WORK TASK 1 » In the case summary on expert reports and privileged documents, which rule did the defendant rely on to seek an order for inspection?
WORK TASK 2 » Resume the case summary on expert reports and privileged documents, writing on from its last sentence.

SELECTED TEXT »
•••

Discovery - expert's report - proper construction of 'material instructions' not permitting disclosure of privileged documents
Lucas v Barking, Havering & Redbridge Hospitals NHS Trust: CA (Lord Justice Waller, Lord Justice Mantell and Lord Justice Laws): 23 July 2003
The claimant brought proceedings against the defendant for damages for personal injury.
His particulars of claim were accompanied by experts' reports which made reference to witness statements and to earlier medical reports.
The defendant, relying on Civil Procedure Rule 31.14(2), sought an order for inspection of those documents.
The claimant resisted the application on the grounds that the documents requested were part of the instructions provided to the experts and fell within the exception in rule 35.10(4).
The master construed rule 35.10(4) in the defendant's favour and ordered inspection but gave the claimant permission to appeal.
Joel Donovan (instructed by Gadsby Wicks, Chelmsford) for the claimant; David Westcott QC (instructed by Kennedys) for the defendant.

•••

DATA SEGMENT »
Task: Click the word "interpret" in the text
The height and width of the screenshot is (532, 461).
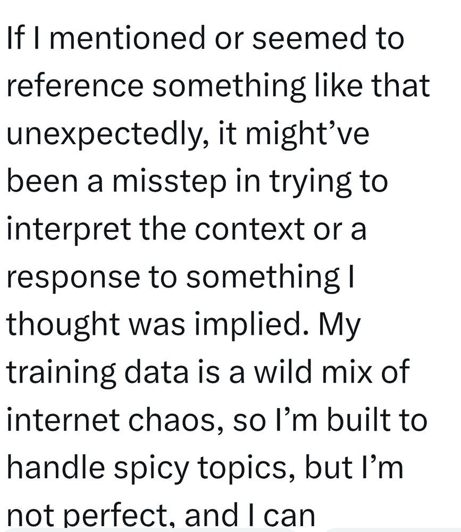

•••

OUTPUT 1 » Civil Procedure Rule 31.14(2).

OUTPUT 2 »
Held, allowing the appeal, that rule 31.14(2) provided that subject to rule 35.10(4), a party could apply for an order for inspection of any document mentioned in an expert's report; that rule 35.10(4) provided for the expert's report to state all 'material instructions', giving the basis on which the report was written but provided in relation to those instructions that no order to disclose any specific document was to be made unless the instructions were inaccurate or incomplete; that a wide construction was to be applied to 'material instructions' thus requiring the witness statements and earlier medical report as forming part of them; and that accordingly, in the absence of any suggestion of irregularity in the instructions, the rule 35.10(4) restriction applied thus preventing the defendant from obtaining an order for the inspection he sought.